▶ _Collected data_
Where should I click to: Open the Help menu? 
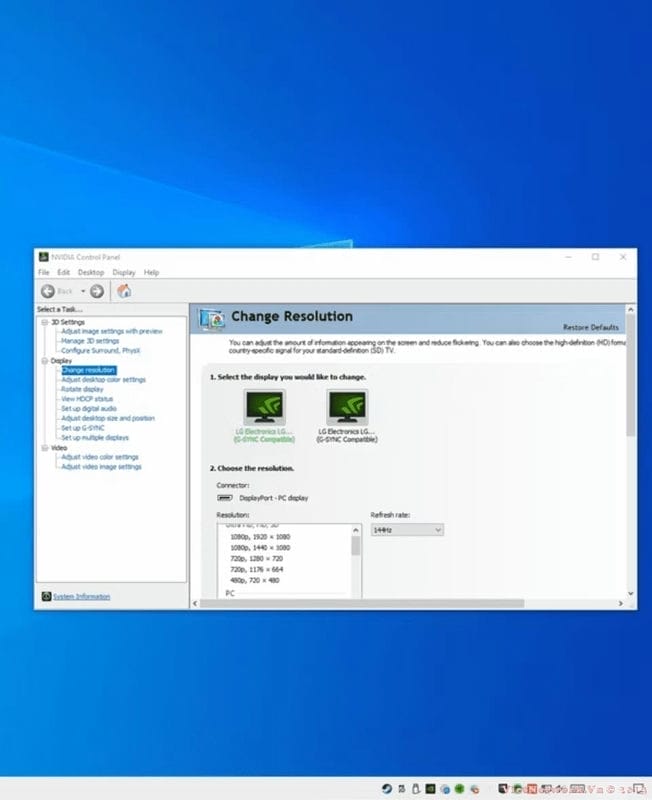(x=151, y=272)
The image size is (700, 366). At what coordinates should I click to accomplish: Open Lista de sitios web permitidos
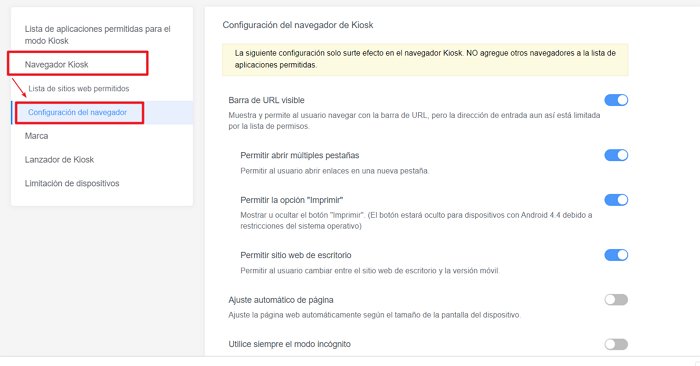[x=79, y=88]
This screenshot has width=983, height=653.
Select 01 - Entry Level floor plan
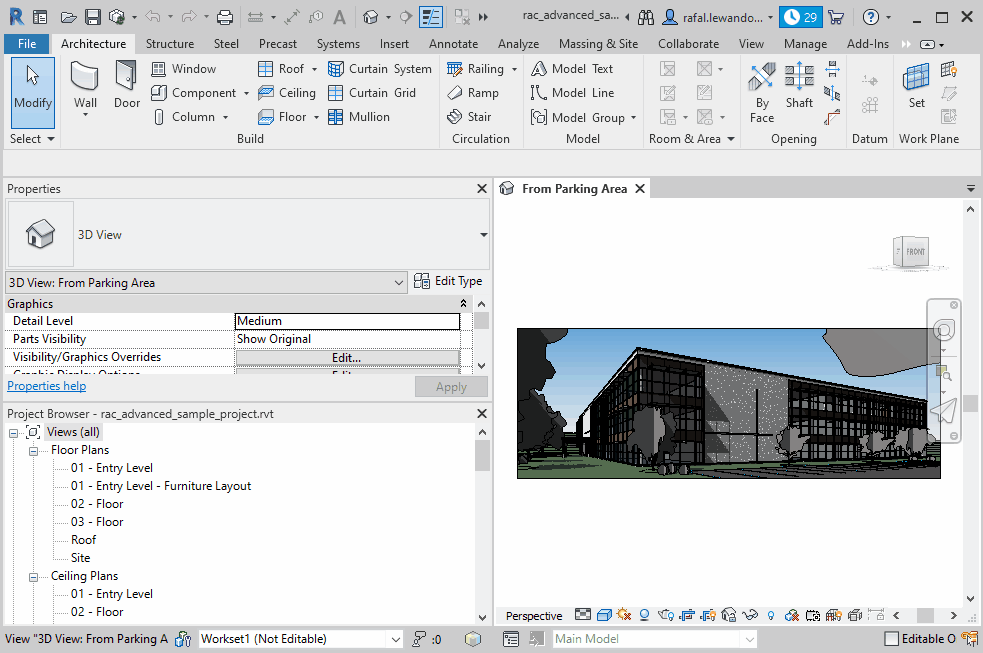pos(110,467)
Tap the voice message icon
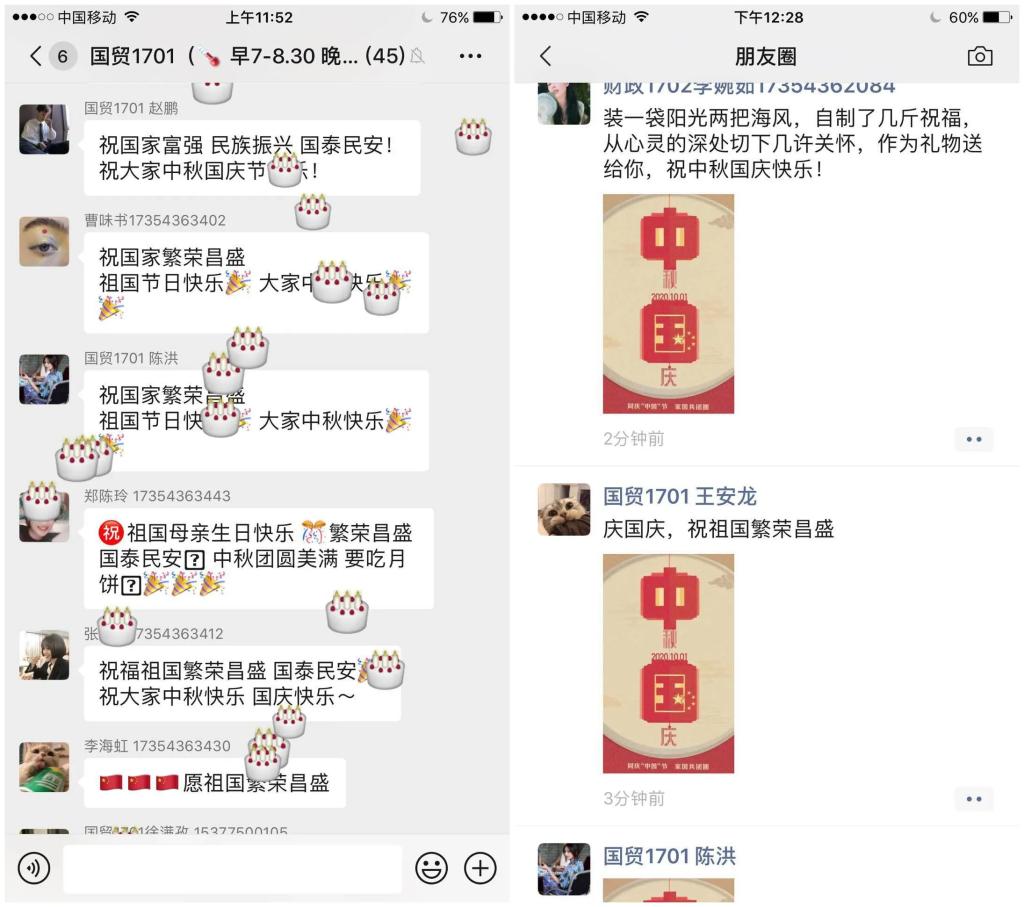This screenshot has height=907, width=1024. pyautogui.click(x=34, y=868)
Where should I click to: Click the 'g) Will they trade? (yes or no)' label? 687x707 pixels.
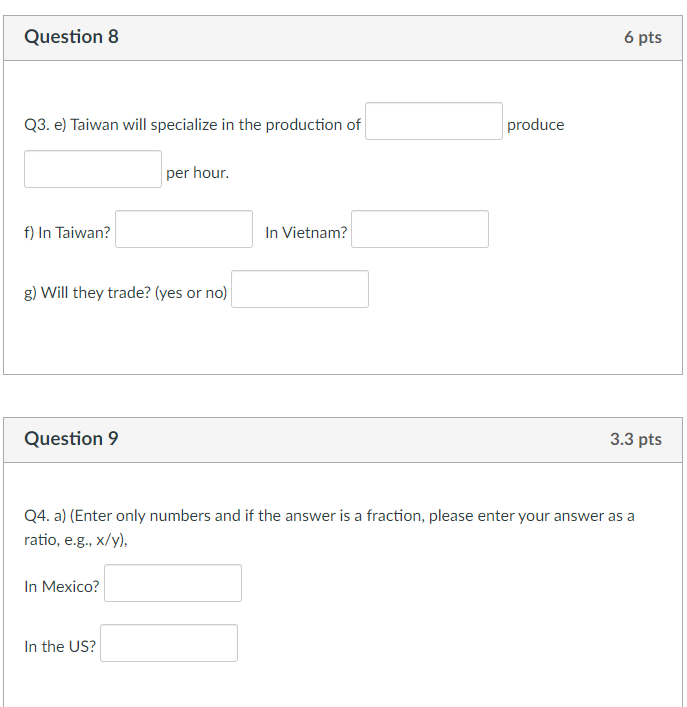[126, 293]
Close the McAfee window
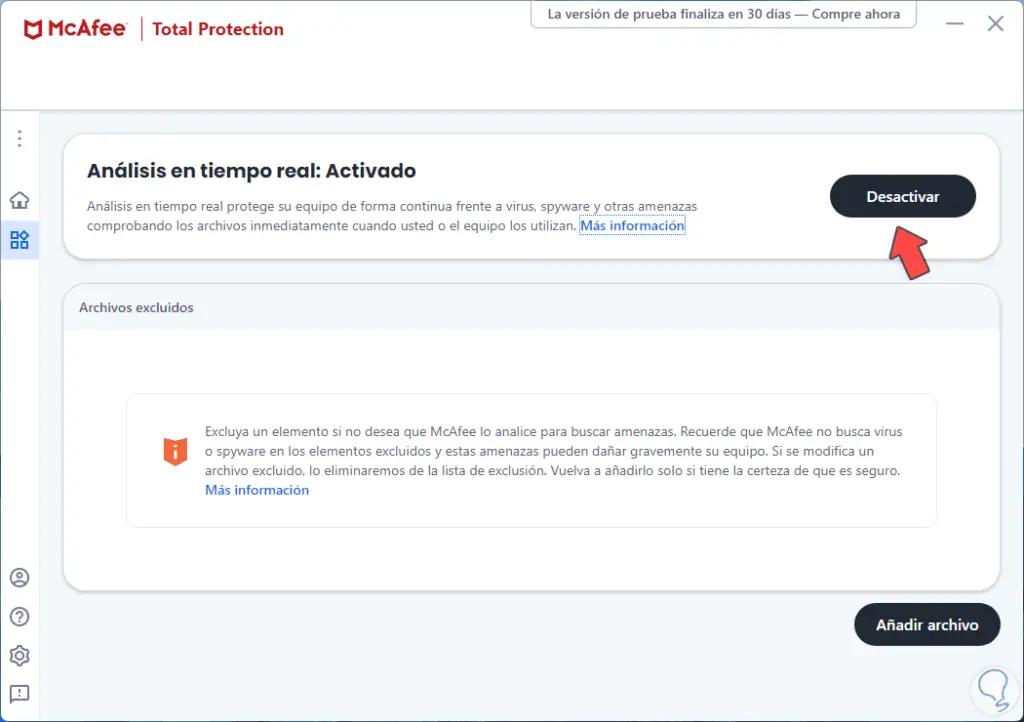Viewport: 1024px width, 722px height. [x=995, y=24]
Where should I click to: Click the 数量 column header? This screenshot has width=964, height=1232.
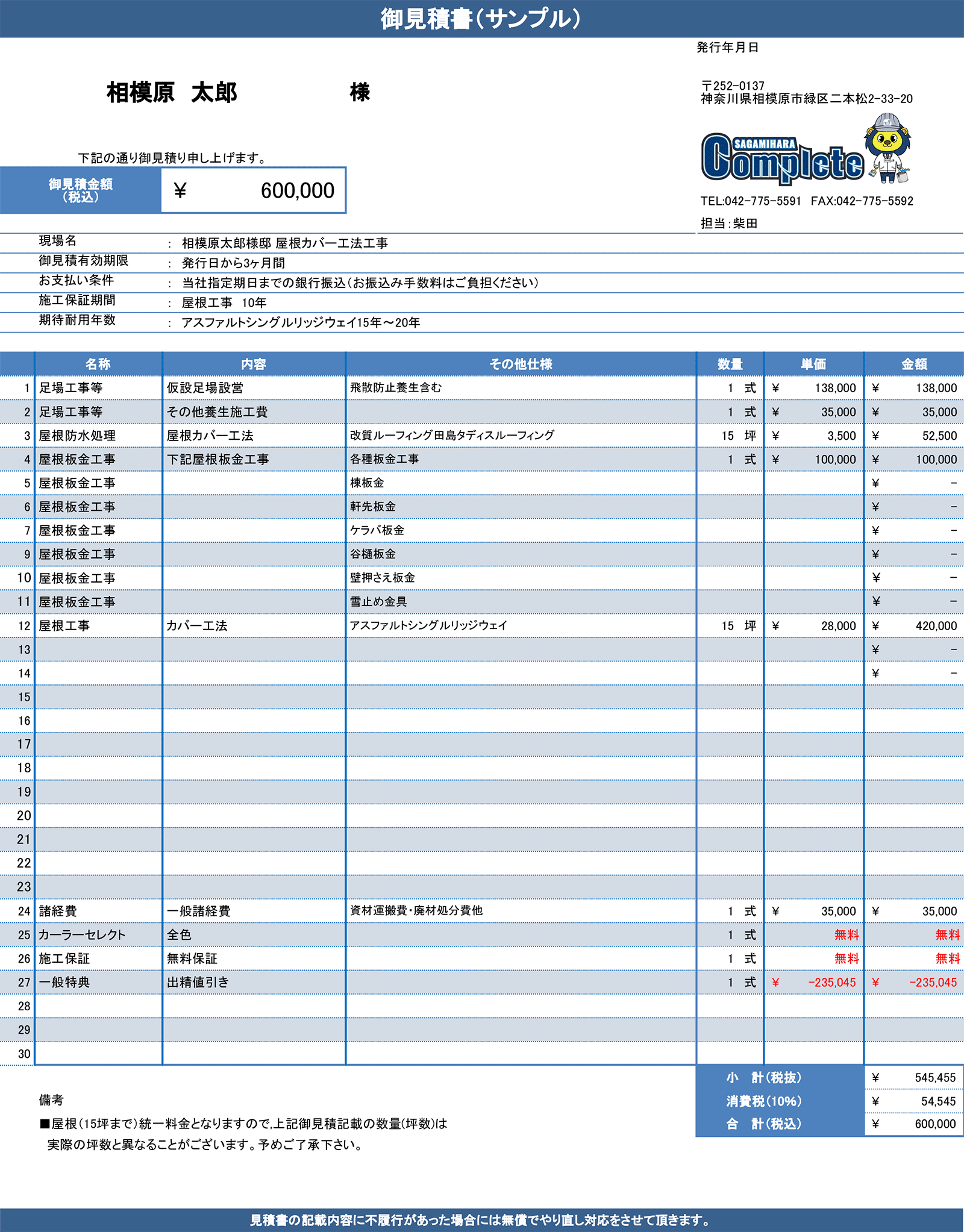730,364
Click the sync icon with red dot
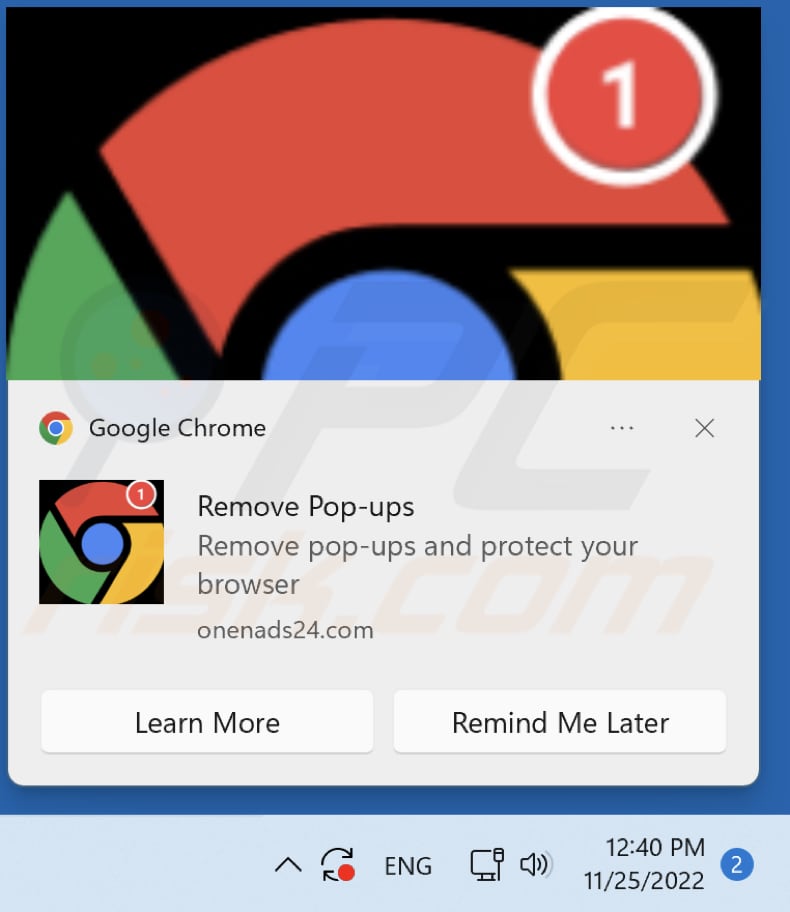 [338, 865]
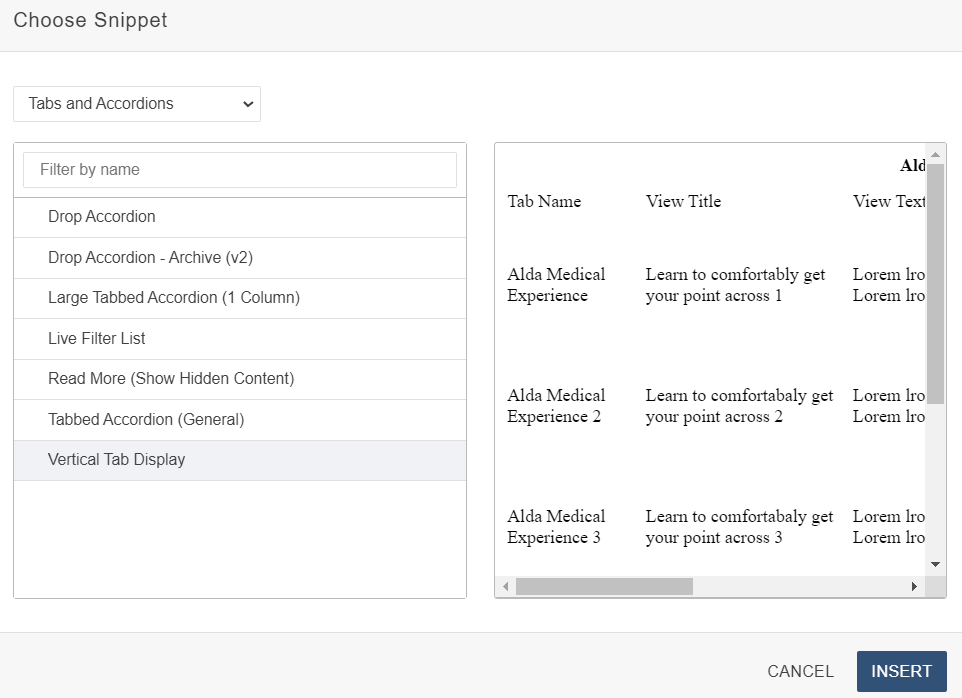Click the View Title column header in preview

pyautogui.click(x=683, y=202)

▶ _Task goal_
Drop the images and transcribe the entries above exactly.

▶ _Expected answer_
Where should I click to: Open the Help menu? 
(x=151, y=272)
The image size is (700, 366). At what coordinates should I click to accomplish: Open Lista de sitios web permitidos
[x=79, y=88]
This screenshot has width=983, height=653.
Select 01 - Entry Level floor plan
pos(110,467)
Tap the voice message icon
This screenshot has height=907, width=1024. pyautogui.click(x=34, y=868)
Where should I click to: Click the 'g) Will they trade? (yes or no)' label? 687x707 pixels.
[126, 293]
Close the McAfee window
Viewport: 1024px width, 722px height. [x=995, y=24]
Where should I click to: Click the 数量 column header? This screenshot has width=964, height=1232.
730,364
Click the sync icon with red dot
 [338, 865]
Click the View Title column header in preview

pyautogui.click(x=683, y=202)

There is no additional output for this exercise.